▸ TASK GOAL
Copy each entry below exactly as it appears.

▸ TASK INPUT
--- START ---

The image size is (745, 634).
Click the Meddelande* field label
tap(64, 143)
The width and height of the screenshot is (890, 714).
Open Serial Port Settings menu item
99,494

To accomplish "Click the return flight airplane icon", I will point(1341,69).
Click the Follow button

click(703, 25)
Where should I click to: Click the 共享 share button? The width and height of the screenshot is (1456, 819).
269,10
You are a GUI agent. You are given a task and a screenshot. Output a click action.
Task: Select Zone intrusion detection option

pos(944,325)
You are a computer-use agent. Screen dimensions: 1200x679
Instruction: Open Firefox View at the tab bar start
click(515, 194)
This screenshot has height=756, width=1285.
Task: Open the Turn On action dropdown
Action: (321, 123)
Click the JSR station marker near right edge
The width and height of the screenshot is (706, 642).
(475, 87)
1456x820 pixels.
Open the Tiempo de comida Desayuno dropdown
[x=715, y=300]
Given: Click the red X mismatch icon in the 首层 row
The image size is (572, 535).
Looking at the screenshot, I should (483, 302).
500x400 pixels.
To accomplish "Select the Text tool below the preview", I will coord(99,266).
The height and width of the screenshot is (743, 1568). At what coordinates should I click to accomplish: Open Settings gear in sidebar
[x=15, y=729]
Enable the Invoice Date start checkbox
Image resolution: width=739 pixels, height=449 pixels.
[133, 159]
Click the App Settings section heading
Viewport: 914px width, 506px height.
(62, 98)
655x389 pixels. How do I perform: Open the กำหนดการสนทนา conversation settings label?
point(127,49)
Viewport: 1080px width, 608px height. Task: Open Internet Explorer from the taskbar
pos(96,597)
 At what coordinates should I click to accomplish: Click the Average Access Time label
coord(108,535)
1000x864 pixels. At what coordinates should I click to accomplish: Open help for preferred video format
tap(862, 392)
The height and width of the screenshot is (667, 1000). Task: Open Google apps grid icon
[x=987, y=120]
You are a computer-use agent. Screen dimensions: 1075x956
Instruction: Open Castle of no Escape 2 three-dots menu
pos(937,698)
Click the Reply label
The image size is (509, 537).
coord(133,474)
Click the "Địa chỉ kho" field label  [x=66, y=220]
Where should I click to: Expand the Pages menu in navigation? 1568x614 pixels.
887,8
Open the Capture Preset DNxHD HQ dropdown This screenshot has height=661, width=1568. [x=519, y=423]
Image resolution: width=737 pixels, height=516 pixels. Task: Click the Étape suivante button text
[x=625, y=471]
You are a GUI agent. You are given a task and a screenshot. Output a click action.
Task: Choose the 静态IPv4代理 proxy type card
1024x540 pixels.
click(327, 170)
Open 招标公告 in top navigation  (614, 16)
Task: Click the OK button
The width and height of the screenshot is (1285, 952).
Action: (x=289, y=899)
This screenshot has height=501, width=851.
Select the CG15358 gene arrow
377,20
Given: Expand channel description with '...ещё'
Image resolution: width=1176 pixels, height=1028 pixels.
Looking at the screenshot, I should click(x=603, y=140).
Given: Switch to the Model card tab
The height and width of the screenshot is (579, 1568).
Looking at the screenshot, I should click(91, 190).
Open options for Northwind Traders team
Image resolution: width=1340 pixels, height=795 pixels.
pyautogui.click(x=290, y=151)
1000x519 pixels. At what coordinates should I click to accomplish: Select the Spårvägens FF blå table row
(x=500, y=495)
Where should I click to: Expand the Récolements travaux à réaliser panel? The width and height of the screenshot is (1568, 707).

--- END ---

▸ EXERCISE ANSWER
The image size is (745, 634).
Click the Meddelande* field label
tap(64, 143)
The width and height of the screenshot is (890, 714).
Open Serial Port Settings menu item
99,494

To accomplish "Click the return flight airplane icon", I will point(1341,69).
Click the Follow button

click(703, 25)
Where should I click to: Click the 共享 share button? The width and height of the screenshot is (1456, 819).
269,10
You are a GUI agent. You are given a task and a screenshot. Output a click action.
Task: Select Zone intrusion detection option

pos(944,325)
You are a computer-use agent. Screen dimensions: 1200x679
Instruction: Open Firefox View at the tab bar start
click(515, 194)
This screenshot has height=756, width=1285.
Task: Open the Turn On action dropdown
Action: (321, 123)
Click the JSR station marker near right edge
The width and height of the screenshot is (706, 642).
(475, 87)
1456x820 pixels.
Open the Tiempo de comida Desayuno dropdown
[x=715, y=300]
Given: Click the red X mismatch icon in the 首层 row
The image size is (572, 535).
Looking at the screenshot, I should (483, 302).
500x400 pixels.
To accomplish "Select the Text tool below the preview", I will coord(99,266).
The height and width of the screenshot is (743, 1568). At what coordinates should I click to accomplish: Open Settings gear in sidebar
[x=15, y=729]
Enable the Invoice Date start checkbox
Image resolution: width=739 pixels, height=449 pixels.
[133, 159]
Click the App Settings section heading
Viewport: 914px width, 506px height.
(62, 98)
655x389 pixels. How do I perform: Open the กำหนดการสนทนา conversation settings label?
point(127,49)
Viewport: 1080px width, 608px height. Task: Open Internet Explorer from the taskbar
pos(96,597)
 At what coordinates should I click to accomplish: Click the Average Access Time label
coord(108,535)
1000x864 pixels. At what coordinates should I click to accomplish: Open help for preferred video format
tap(862, 392)
The height and width of the screenshot is (667, 1000). Task: Open Google apps grid icon
[x=987, y=120]
You are a computer-use agent. Screen dimensions: 1075x956
Instruction: Open Castle of no Escape 2 three-dots menu
pos(937,698)
Click the Reply label
The image size is (509, 537).
coord(133,474)
Click the "Địa chỉ kho" field label  [x=66, y=220]
Where should I click to: Expand the Pages menu in navigation? 1568x614 pixels.
887,8
Open the Capture Preset DNxHD HQ dropdown This screenshot has height=661, width=1568. [x=519, y=423]
Image resolution: width=737 pixels, height=516 pixels. Task: Click the Étape suivante button text
[x=625, y=471]
You are a GUI agent. You are given a task and a screenshot. Output a click action.
Task: Choose the 静态IPv4代理 proxy type card
1024x540 pixels.
click(327, 170)
Open 招标公告 in top navigation  (614, 16)
Task: Click the OK button
The width and height of the screenshot is (1285, 952).
Action: (x=289, y=899)
This screenshot has height=501, width=851.
Select the CG15358 gene arrow
377,20
Given: Expand channel description with '...ещё'
Image resolution: width=1176 pixels, height=1028 pixels.
Looking at the screenshot, I should click(x=603, y=140).
Given: Switch to the Model card tab
The height and width of the screenshot is (579, 1568).
Looking at the screenshot, I should click(91, 190).
Open options for Northwind Traders team
Image resolution: width=1340 pixels, height=795 pixels.
pyautogui.click(x=290, y=151)
1000x519 pixels. At what coordinates should I click to accomplish: Select the Spårvägens FF blå table row
(x=500, y=495)
Where should I click to: Expand the Récolements travaux à réaliser panel? The width and height of the screenshot is (1568, 707).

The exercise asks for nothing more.